**Aufgabenstellung**
Gib aus dem Text über Ludwig Kirsch den Abschnitt wörtlich wieder, der mit den Worten „Angelo Kardinal Roncalli/“ beginnt und mit den Worten „Wirken des Unbeugsamen.“ schließt.

**Ausgangstext**
════════

"Wer glaubt, zittert nicht"

 Angelo Kardinal Roncalli/ Papst Johannes XXIII. (1958-1963)

oder:

 

Wer war Ludwig Kirsch?

 

Pfarrer und Bischöflicher Rat Ludwig Kirsch (9.12.1891-22.1.1950) war in der NS-Zeit und zu Beginn der kommunistischen Diktatur ein in Öffentlichkeit und Kirche geachteter Priester unseres Bistums und unterlag der ständigen Beobachtung der jeweiligen Diktaturen. Maßgeblich brachte er sich politisch in der ehemaligen Zentrumspartei ein und wurde später einer der Gründerväter der CDU. In der NS-Zeit war er mehrere Monate im KZ inhaftiert. Stephan  Gottwald, „Projekt Aufarbeitung Zeitgeschichte“, Chemnitz, erinnert an Leben und Wirken des Unbeugsamen.

 

Gerader Weg zum Priester

 

Am 9. Dezember 1891 wird den Eheleuten Hedwig und Alexander Kirsch in der Dresdner Johannesstraße 23 das einzige Kind geboren. In der Pfarrkirche der Familie, der Hofkirche, wird der Sohn auf den Namen Ludwig Anselm Alexander getauft. Vater Kirsch ist Goldschmiedemeister und betreibt vermutlich ein kleines Geschäft. Mutter Hedwig kümmert sich um die Erziehung des Jungen und verdient nebenbei dazu. Nach der Einschulung im Wohnumfeld veranlassen die Eltern auf Grund sich abzeichnender Hochbegabung 1902 den Wechsel an das katholische Progymnasium Dresden.

 

Im Alter von 13 Jahren, 1904, beginnt für Ludwig die „Zeit in der Fremde“, da er in das Wendische Gymnasium Prag eintritt. Dieses Gymnasium auf der Prager Kleinseite ist eine Art sächsisch–katholische Enklave, da eine Priesterausbildung im Land Sachsen auf Grund der geschichtlichen Entwicklung seit der Reformation nicht möglich ist. Das Bistum Meißen existiert zu diesem Zeitpunkt noch nicht. Nach einem glänzenden Abitur wird er an der Karolina, der altehrwürdigen Karlsuniversität, immatrikuliert und beginnt 1910 sein Studium der Theologie. In Prag tritt er der Katholischen Deutschen Studentenverbindung KDStV Ferdinandea (im CV) bei, der er zeitlebens treu bleibt und damit letztlich die Brücke zur Gründung der KSG (Katholische Studentengemeinde) schlägt, die die CV-Traditionen weiterführt. Im Jahr 1913 wechselt er zum Abschluss des Theologiestudiums nach Paderborn und wird dort am  3. August 1914  durch Bischof Schulte zum  Priester geweiht. Wenige Tage später hält Kirsch die Primiz in der Dresdner Hofkirche. Die Residenzstadt ist erfüllt von Begeisterung und Freudentaumel – für Kriegserklärung und Mobilmachung; denn der erste der verheerenden Weltkriege des Jahrhunderts nimmt seinen Lauf.

════════

**Gespeicherte Datensätze**
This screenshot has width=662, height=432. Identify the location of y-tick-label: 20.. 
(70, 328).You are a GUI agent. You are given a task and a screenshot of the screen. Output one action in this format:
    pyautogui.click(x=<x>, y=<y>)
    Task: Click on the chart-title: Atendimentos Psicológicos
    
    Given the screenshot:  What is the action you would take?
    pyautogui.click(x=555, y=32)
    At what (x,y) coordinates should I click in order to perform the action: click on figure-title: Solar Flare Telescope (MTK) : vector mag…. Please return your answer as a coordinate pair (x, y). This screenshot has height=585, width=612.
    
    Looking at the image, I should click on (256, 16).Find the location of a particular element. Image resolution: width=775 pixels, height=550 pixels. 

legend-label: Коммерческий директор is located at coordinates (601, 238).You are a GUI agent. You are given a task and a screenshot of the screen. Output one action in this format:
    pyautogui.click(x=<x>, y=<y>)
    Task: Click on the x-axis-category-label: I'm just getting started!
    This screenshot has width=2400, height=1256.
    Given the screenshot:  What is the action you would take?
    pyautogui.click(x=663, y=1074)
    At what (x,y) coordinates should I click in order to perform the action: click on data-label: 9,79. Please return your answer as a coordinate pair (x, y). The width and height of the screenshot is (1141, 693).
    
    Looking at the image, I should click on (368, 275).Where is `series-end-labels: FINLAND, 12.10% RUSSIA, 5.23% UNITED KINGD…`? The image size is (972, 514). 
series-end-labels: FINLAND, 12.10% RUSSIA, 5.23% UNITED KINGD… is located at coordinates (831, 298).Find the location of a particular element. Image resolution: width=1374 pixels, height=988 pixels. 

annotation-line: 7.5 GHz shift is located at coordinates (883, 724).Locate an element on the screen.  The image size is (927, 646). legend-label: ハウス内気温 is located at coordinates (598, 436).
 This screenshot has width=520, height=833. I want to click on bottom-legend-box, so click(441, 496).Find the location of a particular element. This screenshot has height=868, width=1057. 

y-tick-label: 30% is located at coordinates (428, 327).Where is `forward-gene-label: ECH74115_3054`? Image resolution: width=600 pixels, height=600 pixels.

════════

**Ergebnis**
Angelo Kardinal Roncalli/ Papst Johannes XXIII. (1958-1963)

oder:

 

Wer war Ludwig Kirsch?

 

Pfarrer und Bischöflicher Rat Ludwig Kirsch (9.12.1891-22.1.1950) war in der NS-Zeit und zu Beginn der kommunistischen Diktatur ein in Öffentlichkeit und Kirche geachteter Priester unseres Bistums und unterlag der ständigen Beobachtung der jeweiligen Diktaturen. Maßgeblich brachte er sich politisch in der ehemaligen Zentrumspartei ein und wurde später einer der Gründerväter der CDU. In der NS-Zeit war er mehrere Monate im KZ inhaftiert. Stephan  Gottwald, „Projekt Aufarbeitung Zeitgeschichte“, Chemnitz, erinnert an Leben und Wirken des Unbeugsamen.